— Problem to work on —
In the material below, find the line with "This screenshot has height=819, width=1456." and the line with "Task: Click the location pin icon". Output exactly those two lines and all lines between them, leaving out pictures.

◇ ◇ ◇

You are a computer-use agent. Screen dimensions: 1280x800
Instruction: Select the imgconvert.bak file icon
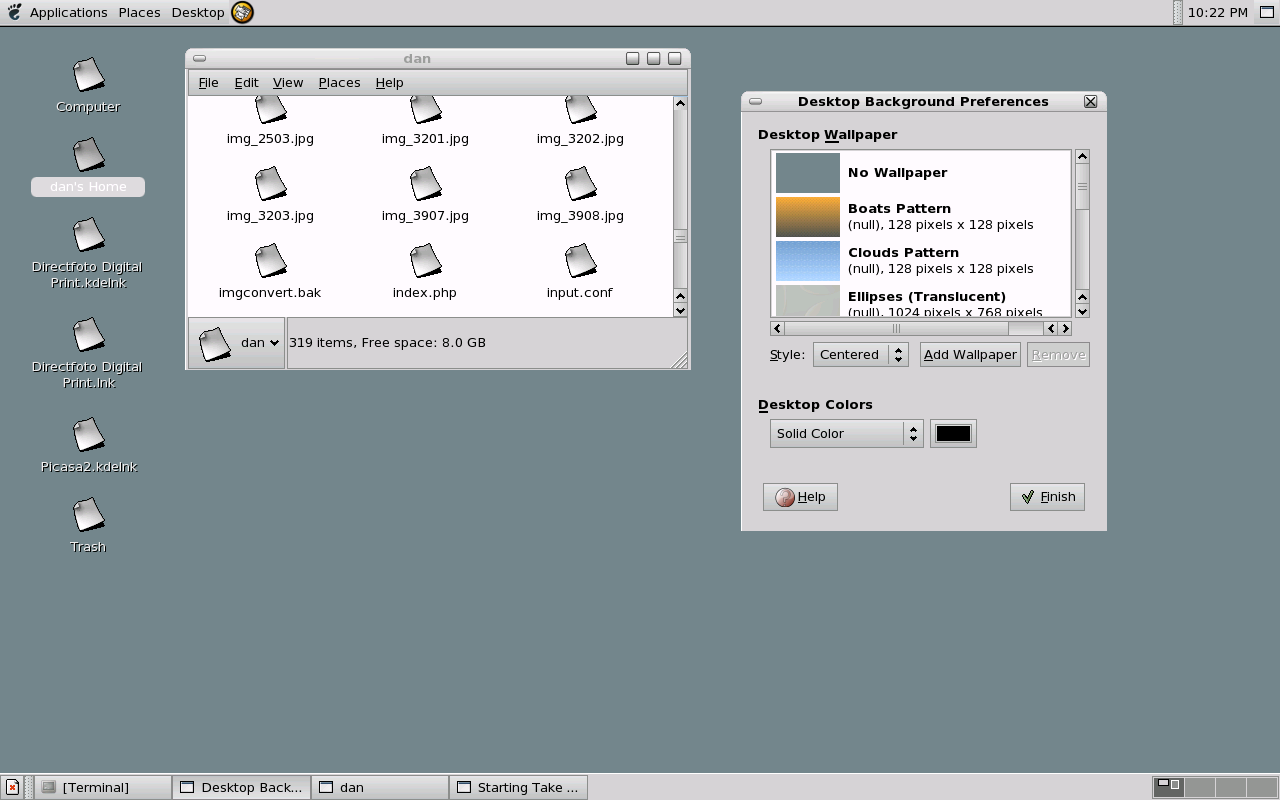pos(270,262)
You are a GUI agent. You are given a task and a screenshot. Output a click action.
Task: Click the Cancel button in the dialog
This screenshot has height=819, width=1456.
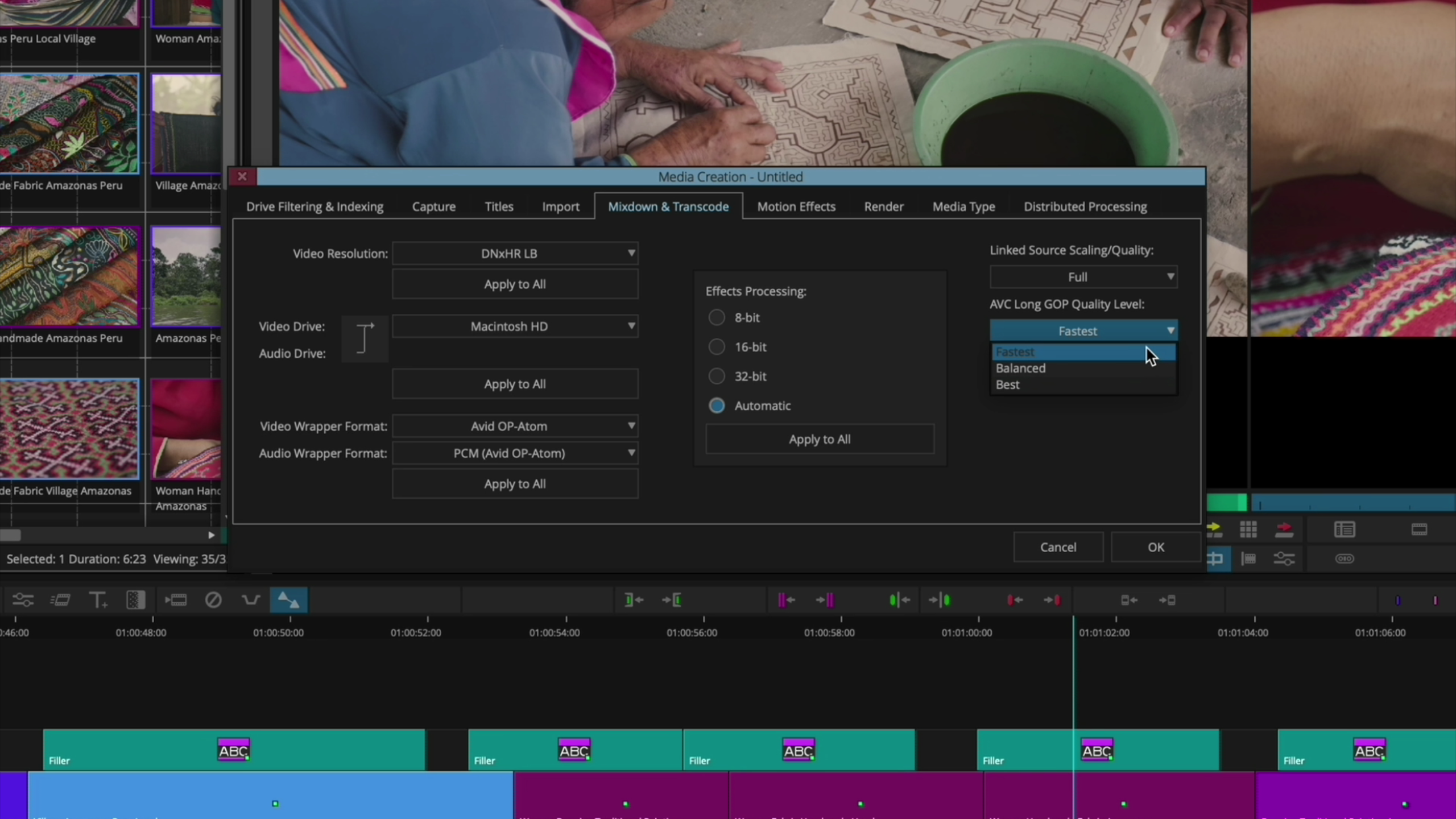point(1058,547)
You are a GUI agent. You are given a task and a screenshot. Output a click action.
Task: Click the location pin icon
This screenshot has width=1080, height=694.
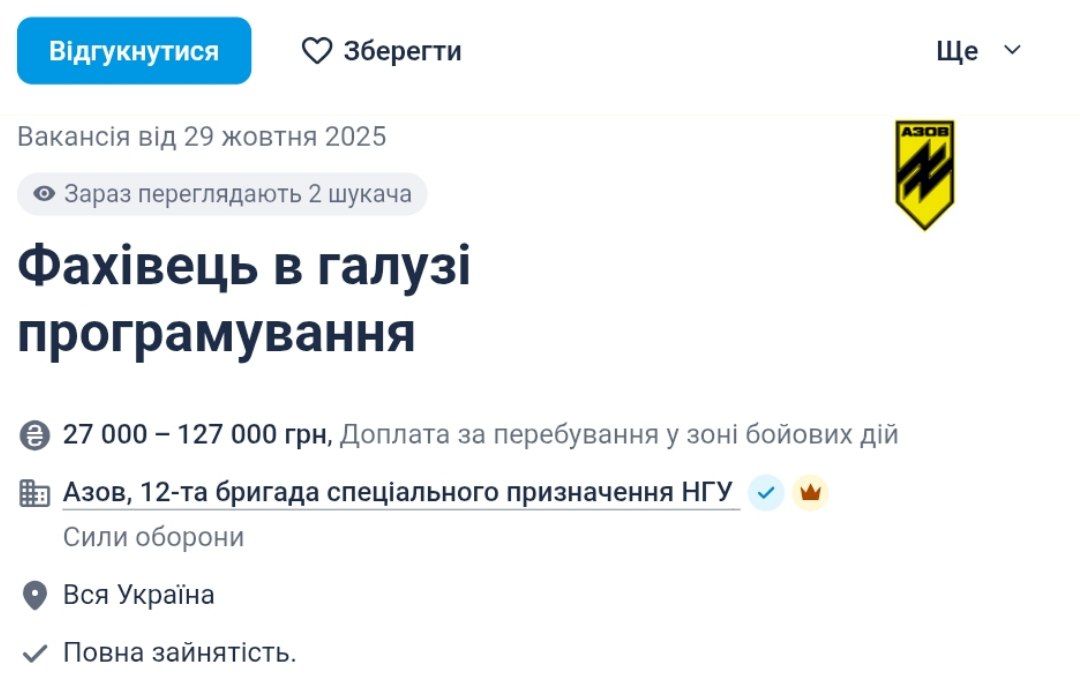click(x=34, y=593)
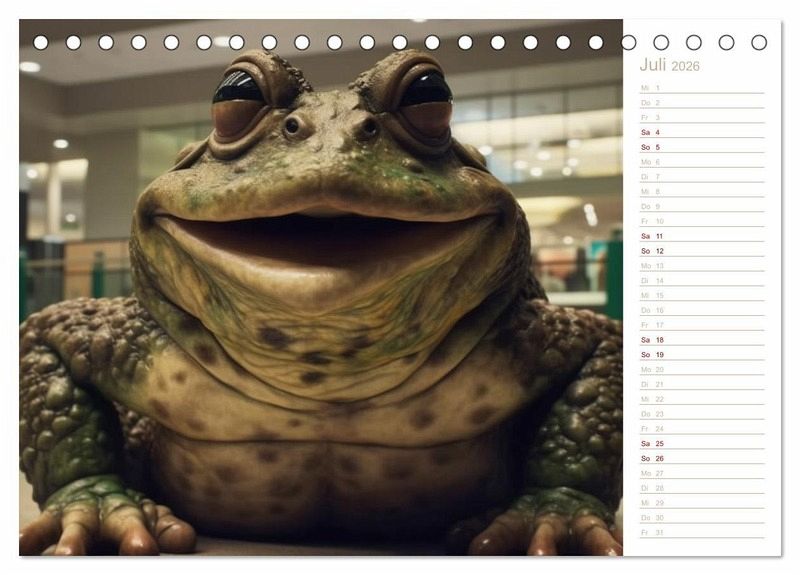This screenshot has width=800, height=575.
Task: Choose the Fr 10 date line
Action: point(700,221)

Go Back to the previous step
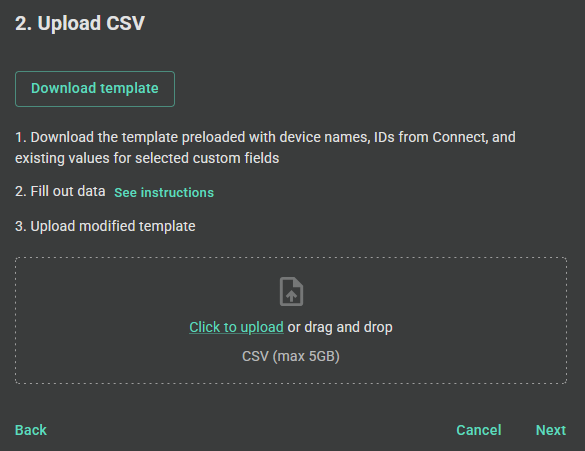pyautogui.click(x=31, y=430)
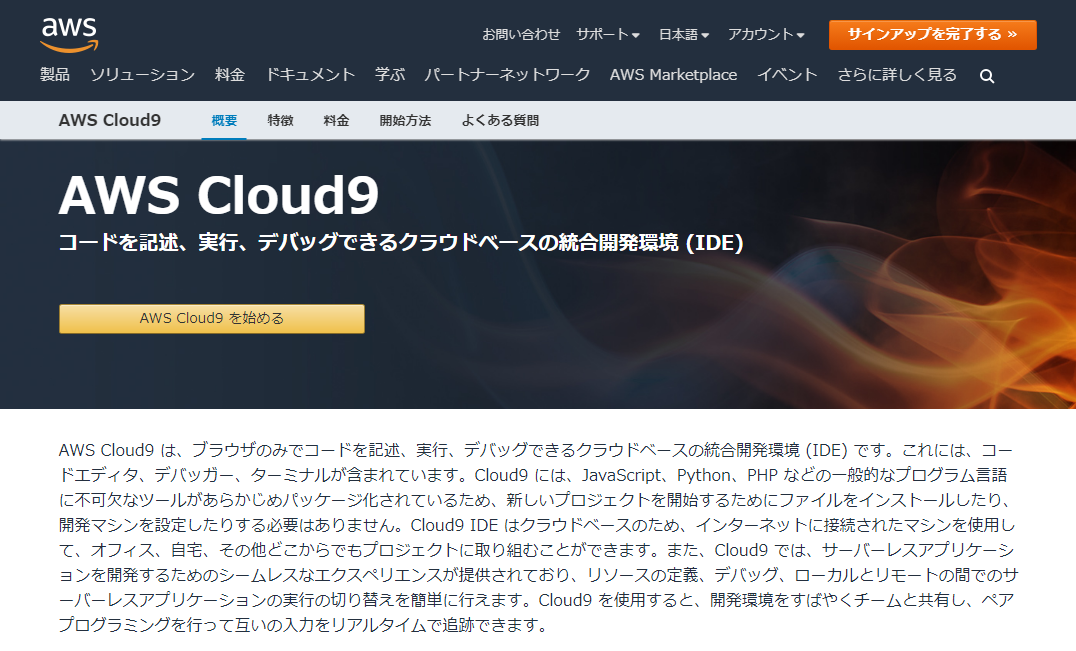Click the AWS Cloud9 を始める button
Screen dimensions: 1076x651
coord(212,319)
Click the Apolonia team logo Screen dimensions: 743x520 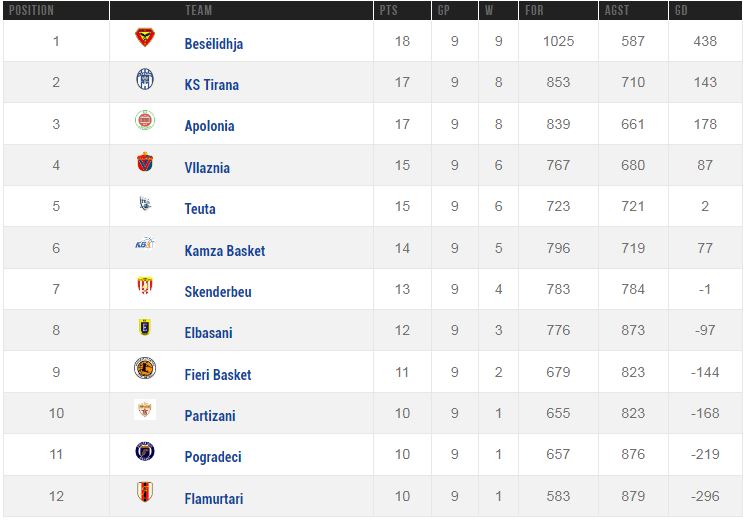pos(145,121)
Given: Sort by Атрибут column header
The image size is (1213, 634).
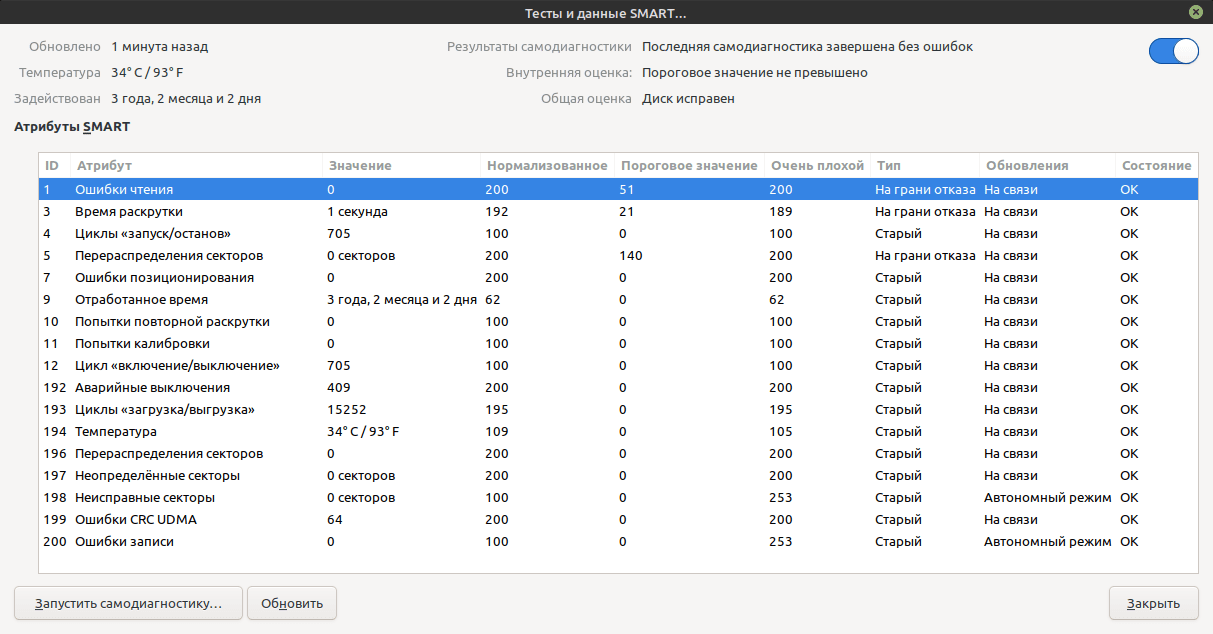Looking at the screenshot, I should 104,165.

◇ ◇ ◇

— Result —
This screenshot has height=819, width=1456.
point(1058,547)
You are a GUI agent. You are given a task and a screenshot. Output a click action.
Task: Click the location pin icon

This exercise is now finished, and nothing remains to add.